Will Rupee Touch 50 Against Dollar By Year End?


Bangalore: Rupee has hit a five-month high against dollar, which results in the experts’ opinion including brokerage firms such as Goldman Sachs and Nomura who expects its value to strengthen further and hold ground at 50 by the year-end.

The current rally in the rupee will continue with the currency closing the year at 51 to the U.S. dollar on account of improving CAD and recent reforms by the government, according to Goldman Sachs. The agency said in a note, “We remain positive on the rupee due to an improving CAD (current account deficit) and greater capital inflows, in part due to the recent reform efforts by the government, as well as the global easing of liquidity. We maintain our 12-month rupee target at 51 to the dollar.” Since CAD had sharp rise last year, it said, “We continue to maintain our earlier forecast that the CAD may have peaked in FY’12, and will likely trend down due to the sharp rupee fall. We expect the FY’13 CAD at 3.5 per cent of GDP, down from 4.2 percent in FY’12.”
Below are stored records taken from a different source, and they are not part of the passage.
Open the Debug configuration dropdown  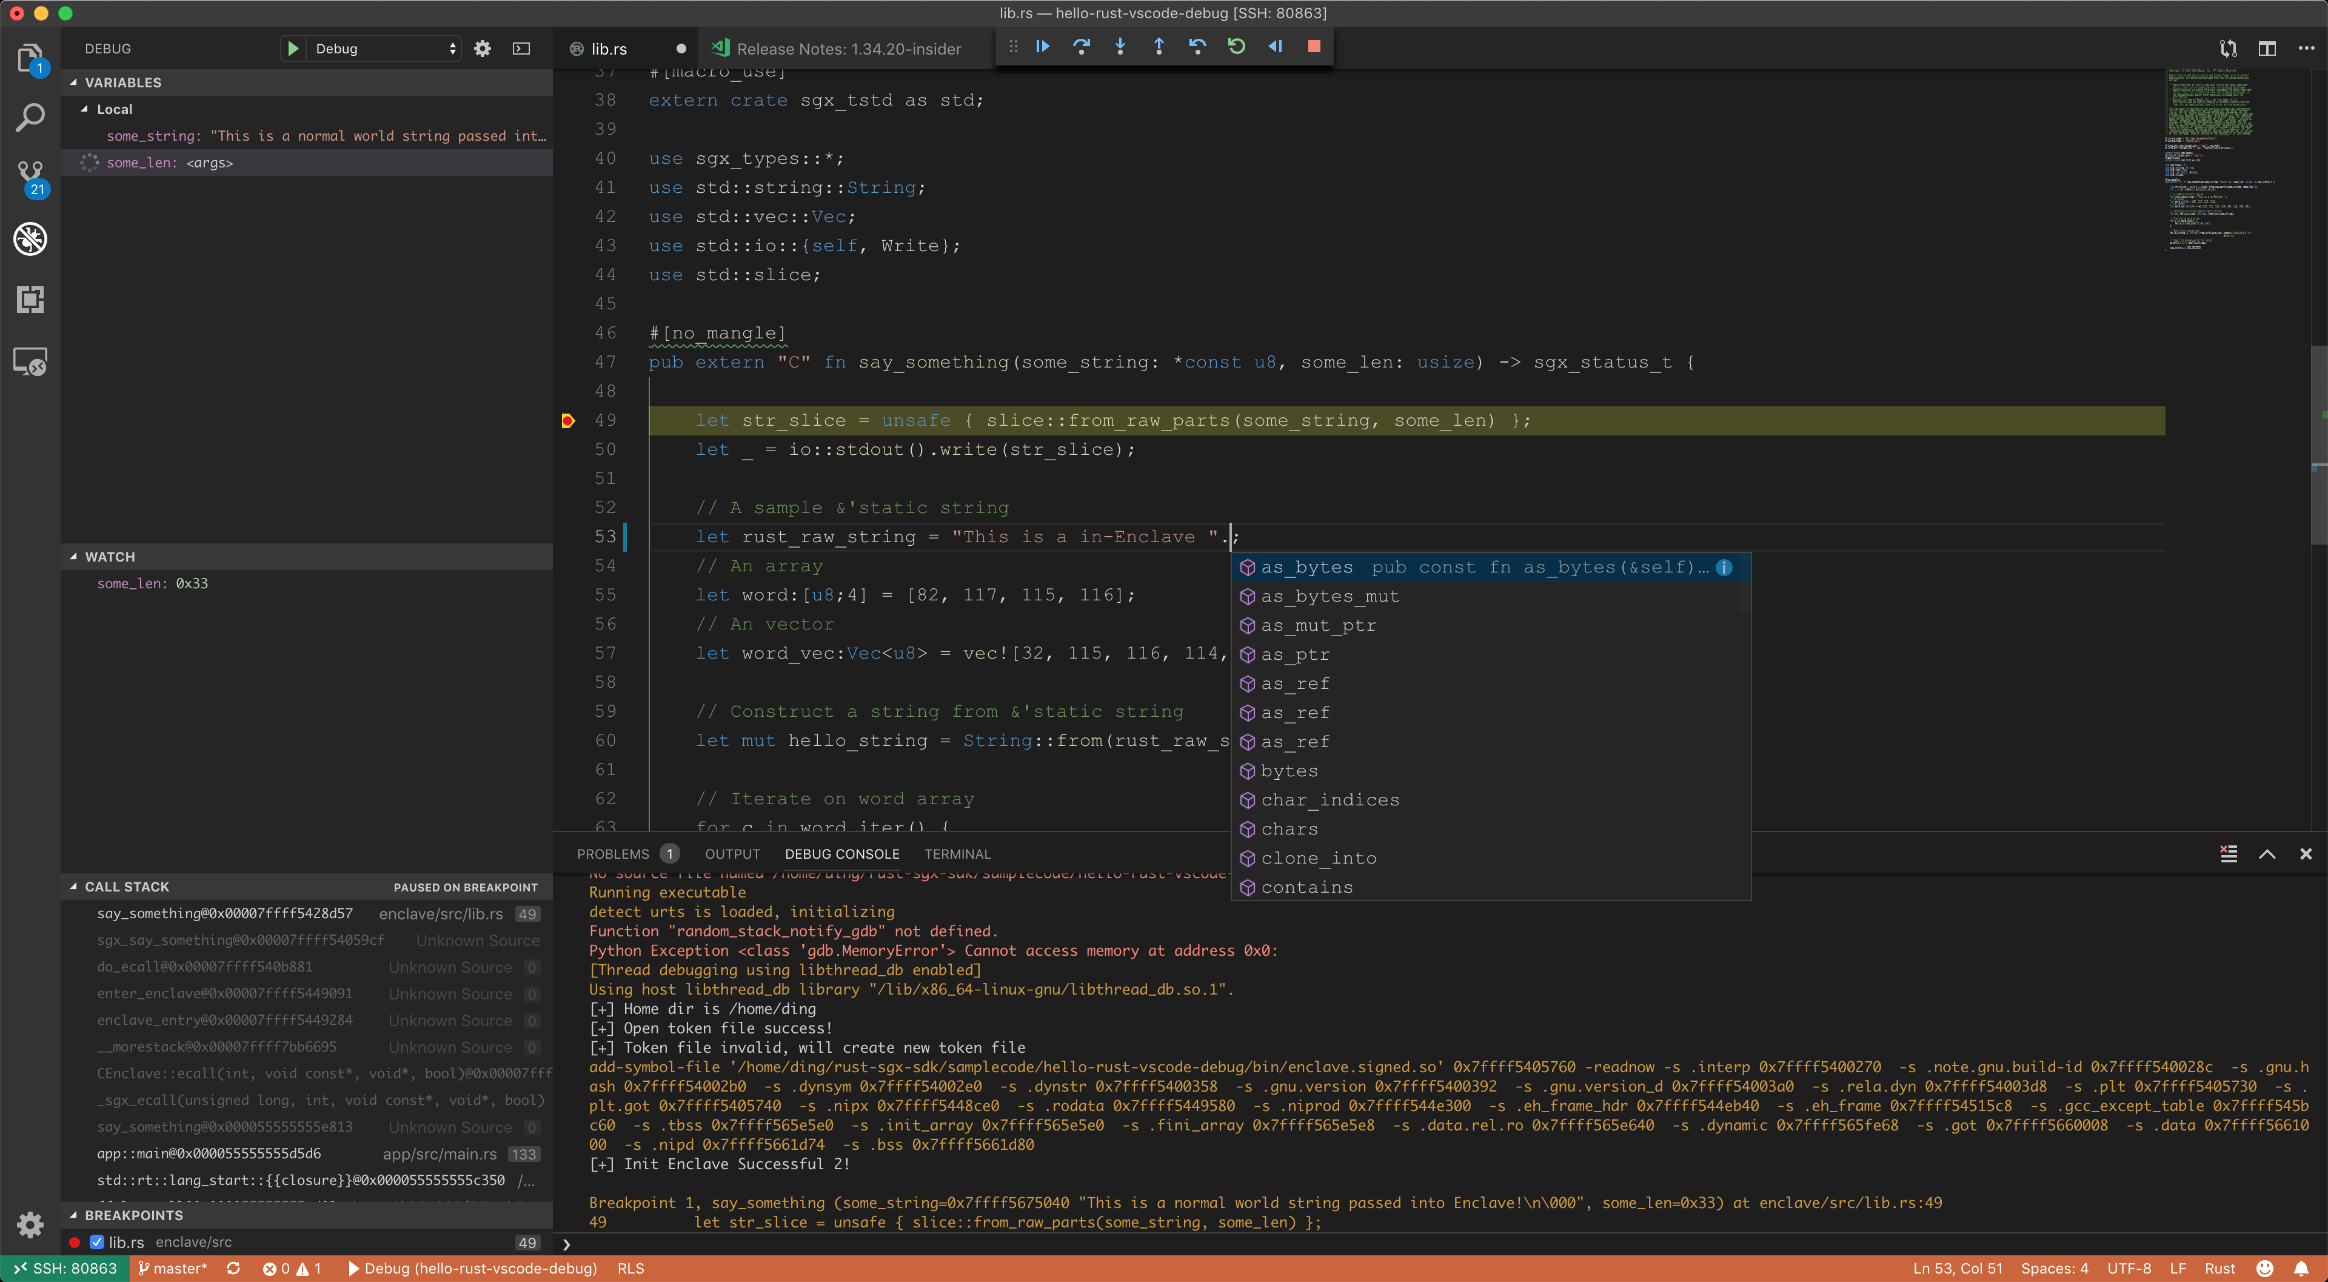pyautogui.click(x=384, y=49)
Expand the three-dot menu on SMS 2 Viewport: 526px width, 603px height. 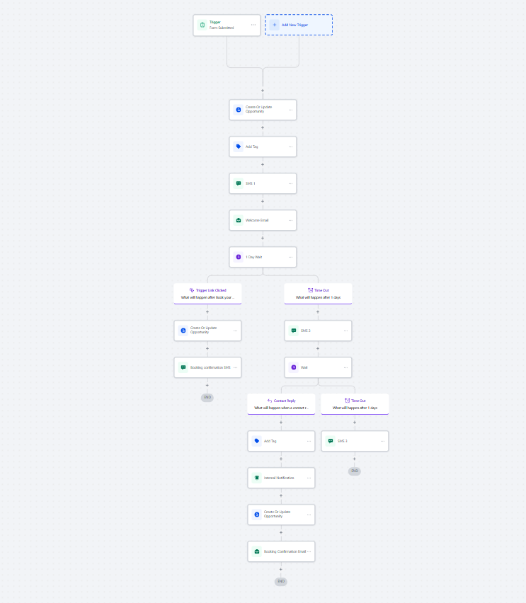pos(345,331)
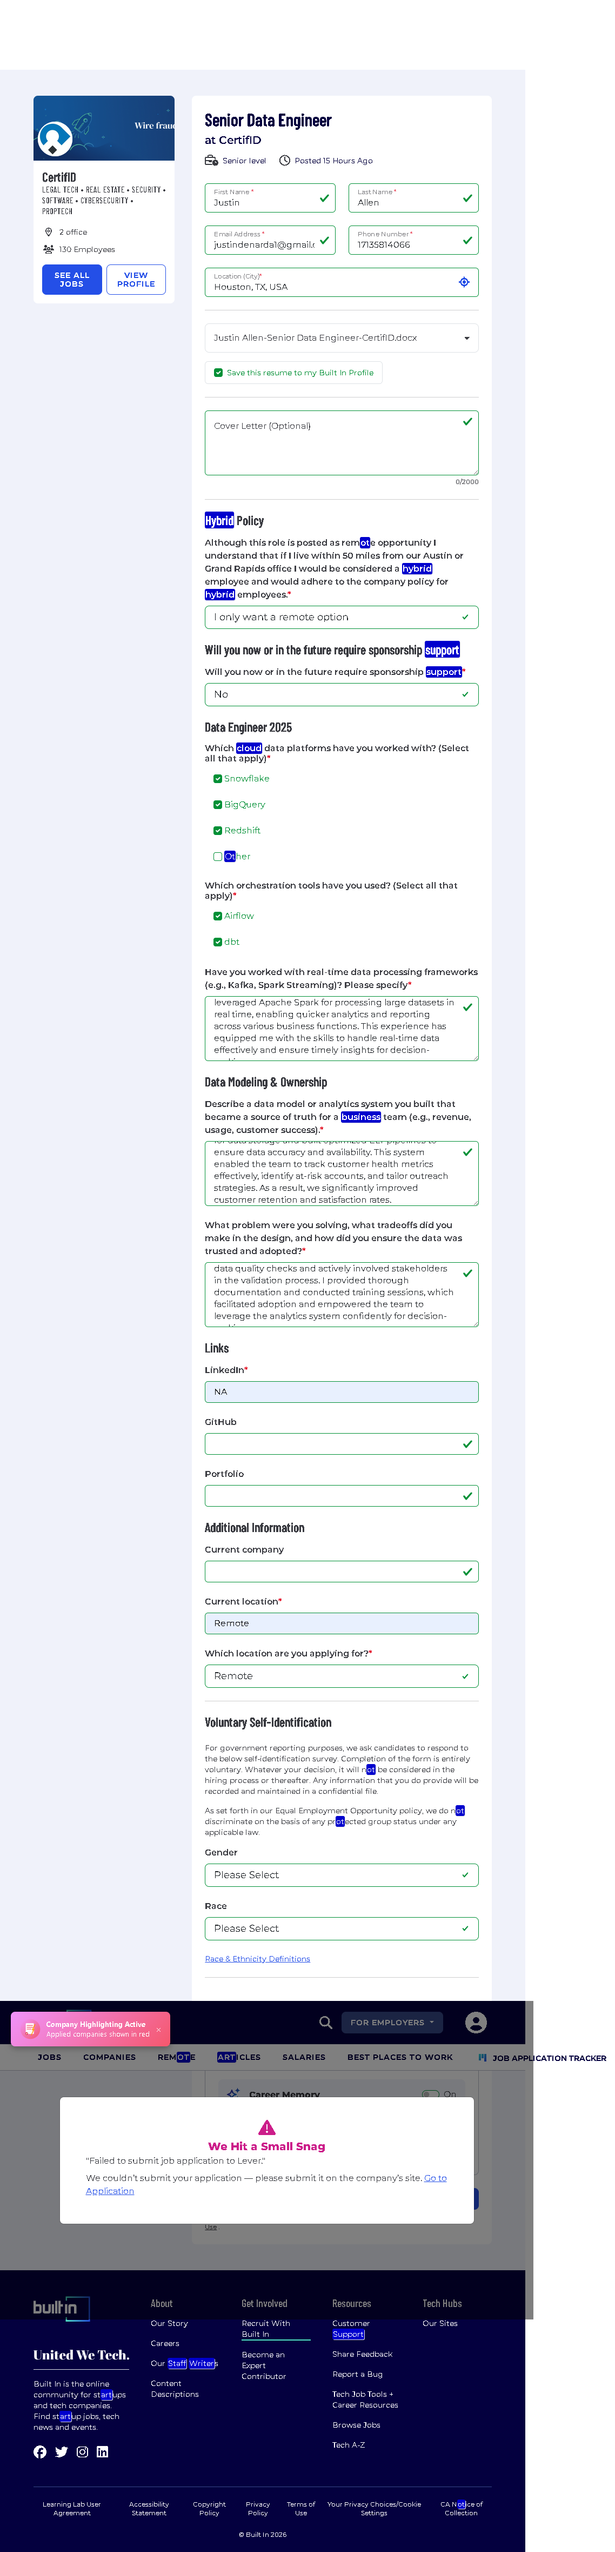Open the user account avatar icon

click(475, 2023)
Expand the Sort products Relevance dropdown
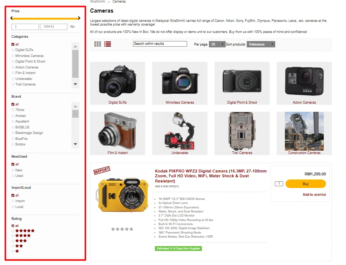 point(261,44)
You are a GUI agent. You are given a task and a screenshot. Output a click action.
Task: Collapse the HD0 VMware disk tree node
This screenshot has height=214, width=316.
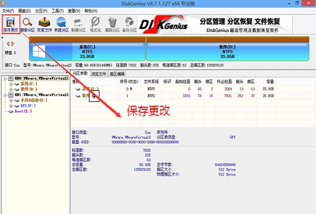point(4,79)
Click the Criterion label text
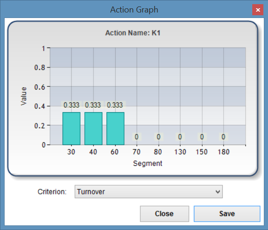 (x=52, y=192)
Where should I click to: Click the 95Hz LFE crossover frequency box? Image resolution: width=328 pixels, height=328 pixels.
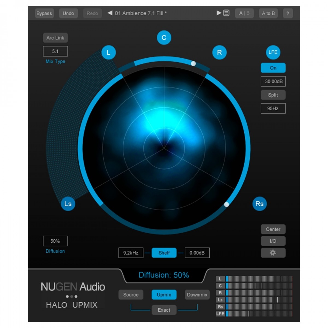point(273,109)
There has been a gain in rupee since July after hitting a life-time low of 57.13 in mid-June. Ever since the starting of the year, the local currency has gained over 7 percent, and still it is down 18 percent from its pre-August 2011 highs. In 2011 the rupee closed as the biggest loser among the BRIC currencies and still continues to be so. The CAD, which is the difference between foreign currency earned and expended, touched a historic high of 4.3 percent of GDP for the full year in FY’12, while in Q2 of last fiscal it had touched a whopping 4.5 percent of GDP.

Brokerage firm Nomura added “The main rationale is that we see scope for further positive news or events before the end of October, including disinvestment schedule for public sector undertakings, further liberalisation measures (including discussions on FDI insurance bill) and creation of the National Investment Board.”

“In the medium term, we expect INR to depreciate on the back of uncertain global growth backdrop largely due to the economic and political risks emanating from Europe. Locally, the fundamental imbalances in the economy would constrain monetary policy stimulus,” it said. “With inflation and fiscal deficit still structurally elevated, the risk is that rupee will bottom out towards the end of 2012 and rise through 2013 to new record highs again,” the report added.